## WHAT IS NEEDED
Extract precisely the lines that run from the line containing "Screen dimensions: 1794x1009" to the end of the records below, with both ends included and pictures omitted.

(Saved entries)

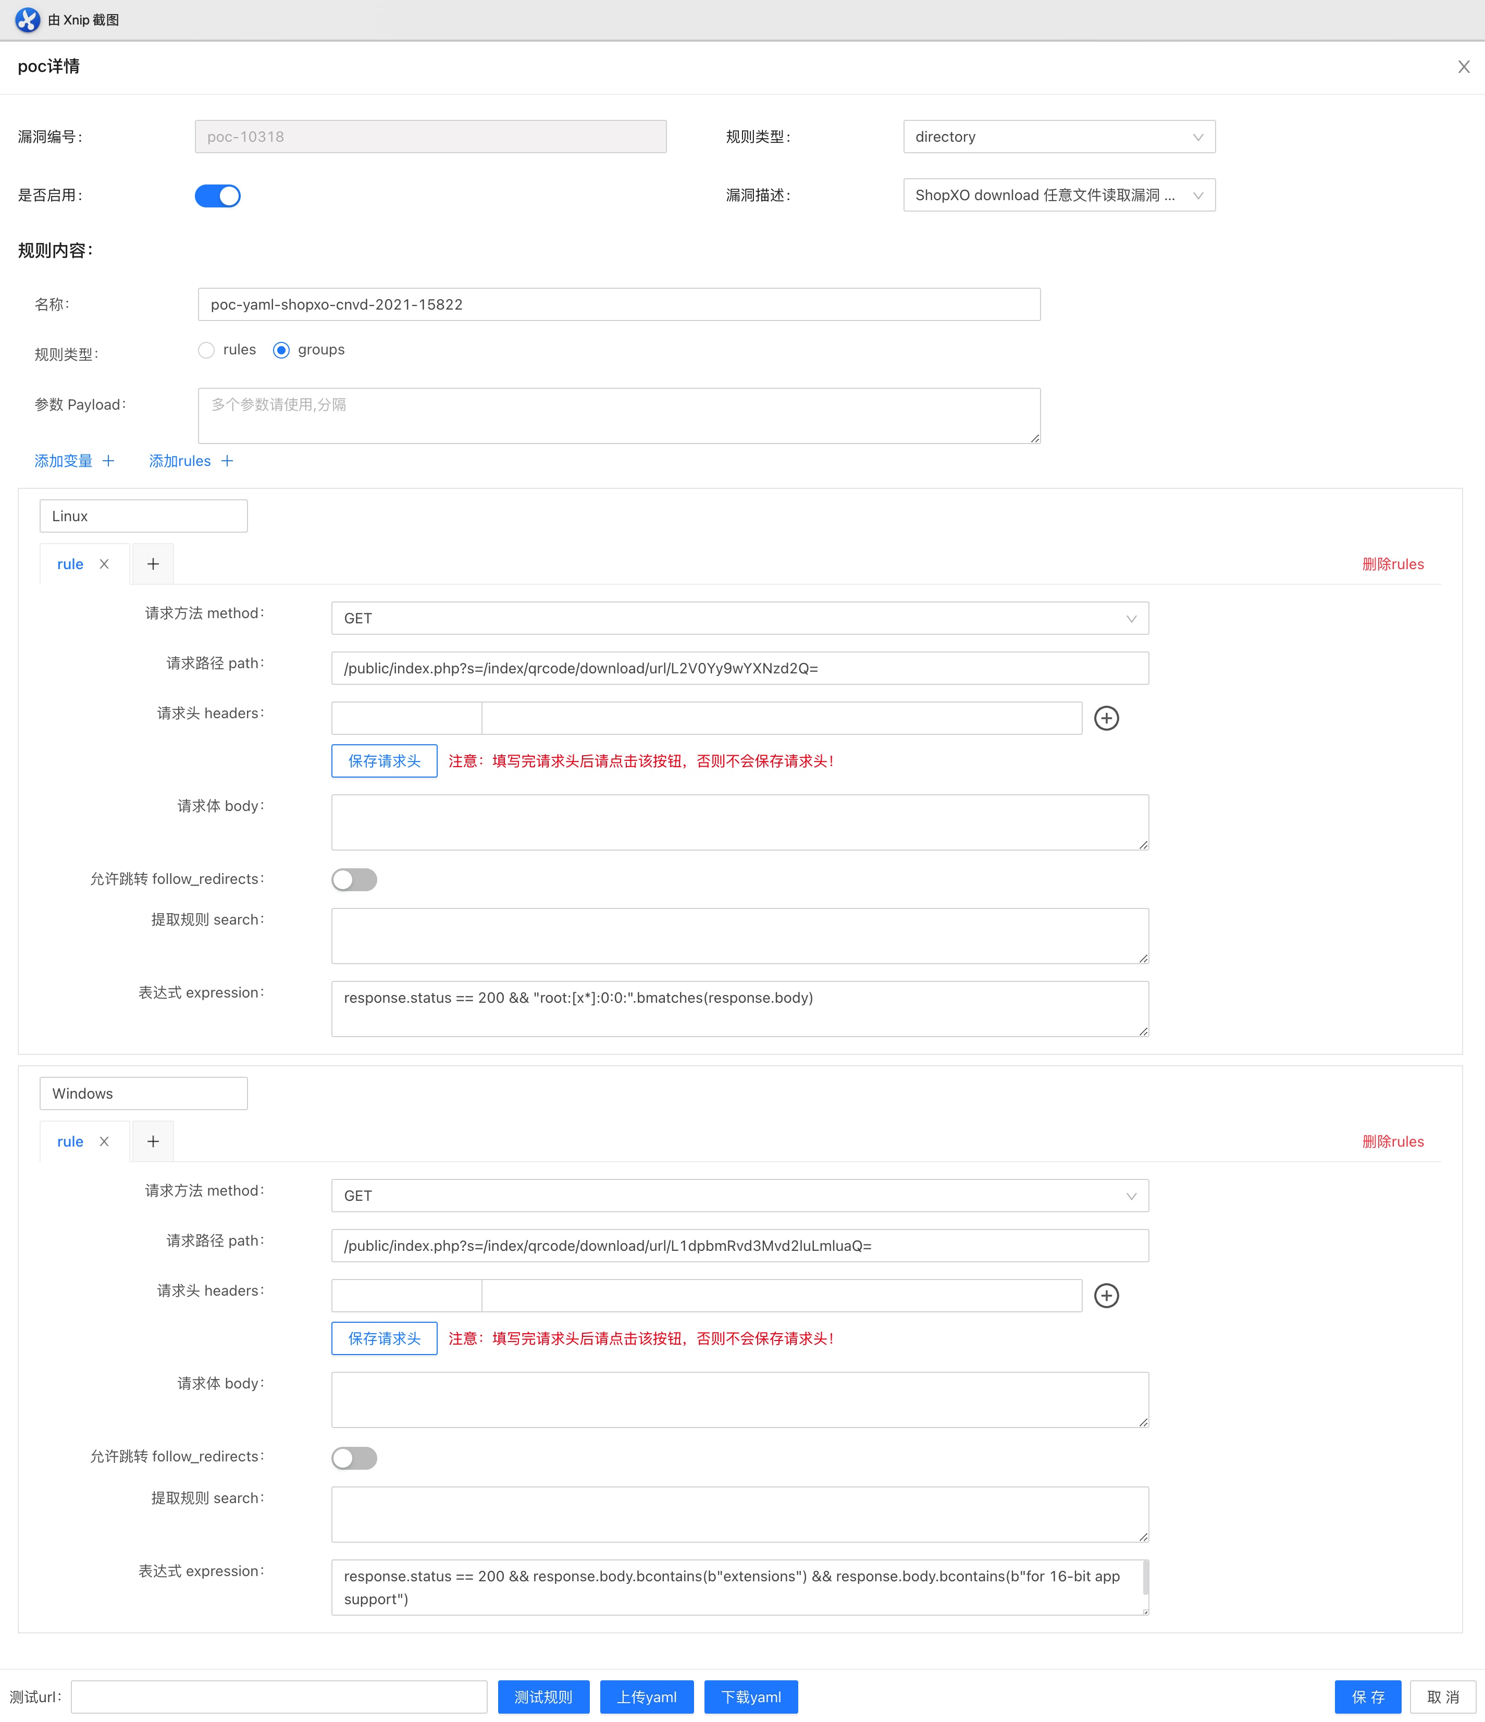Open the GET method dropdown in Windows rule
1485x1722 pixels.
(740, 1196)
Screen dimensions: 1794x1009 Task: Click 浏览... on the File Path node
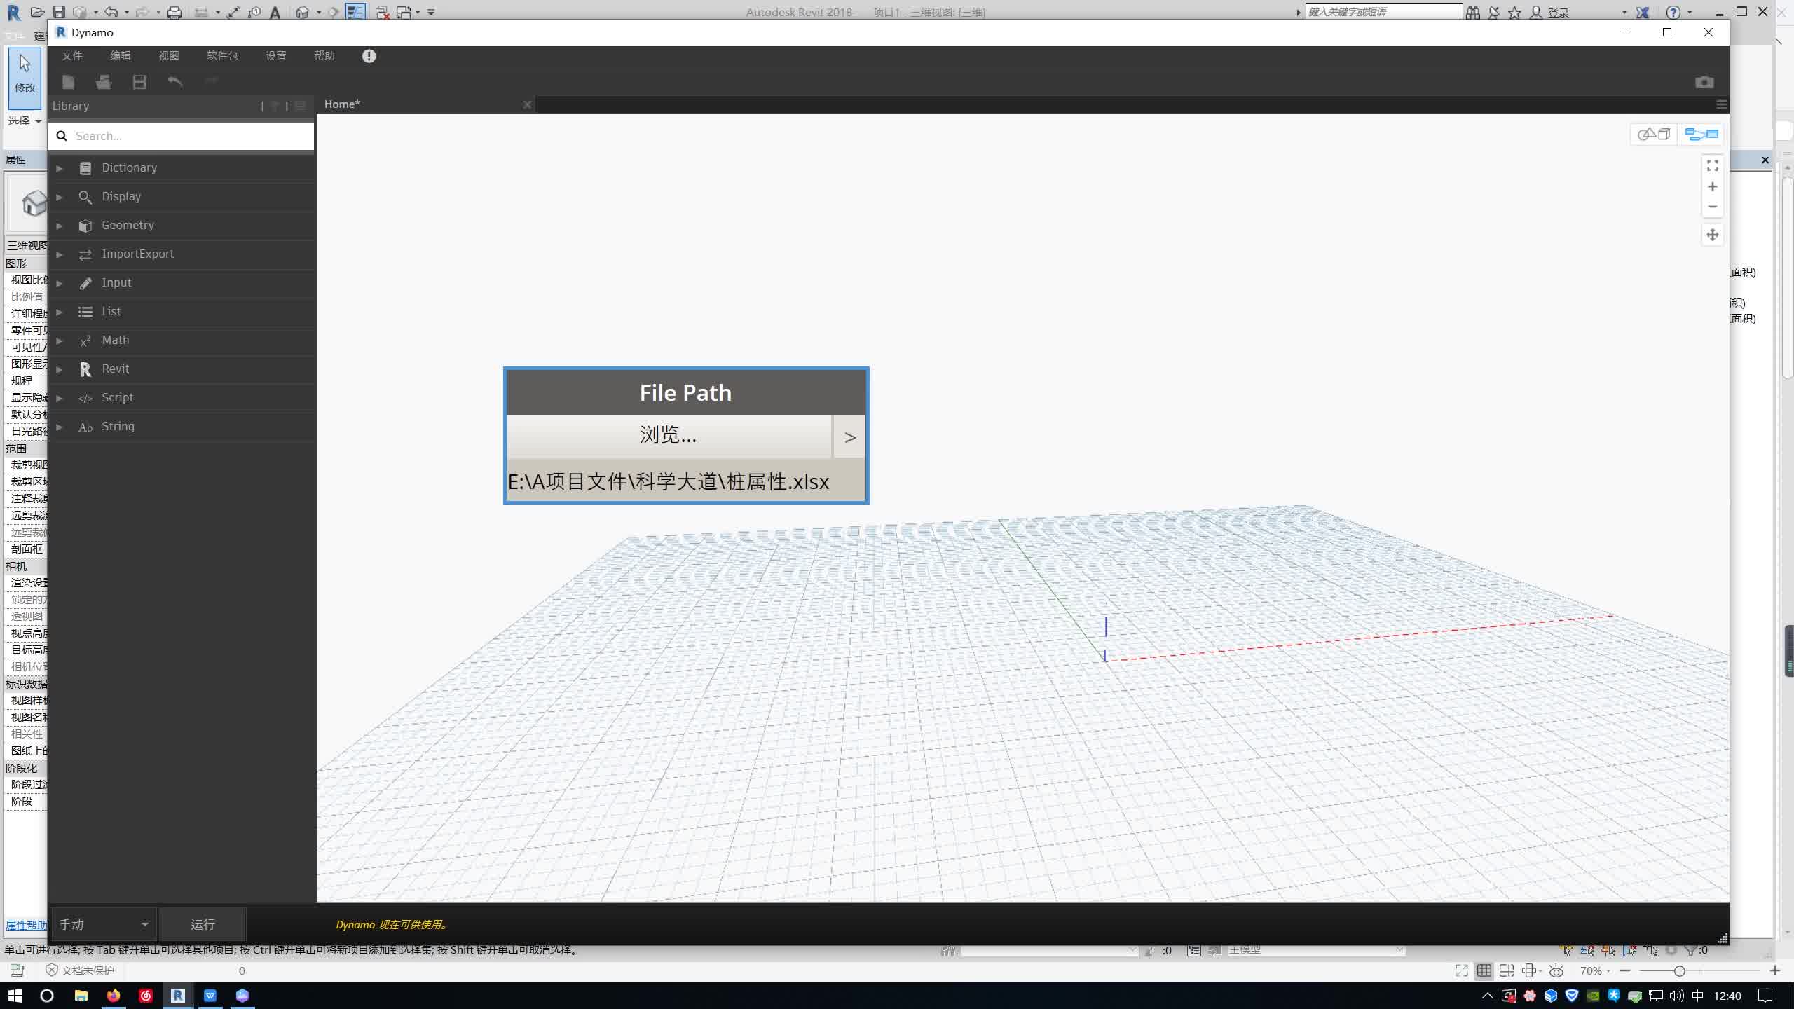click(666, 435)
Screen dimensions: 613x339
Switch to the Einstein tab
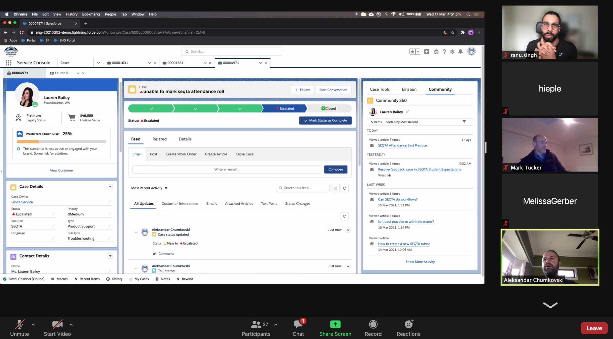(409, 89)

## SOLUTION
Screen dimensions: 1794x1009 Task: Click 浏览... on the File Path node
click(666, 435)
Screen dimensions: 613x339
Switch to the Einstein tab
(409, 89)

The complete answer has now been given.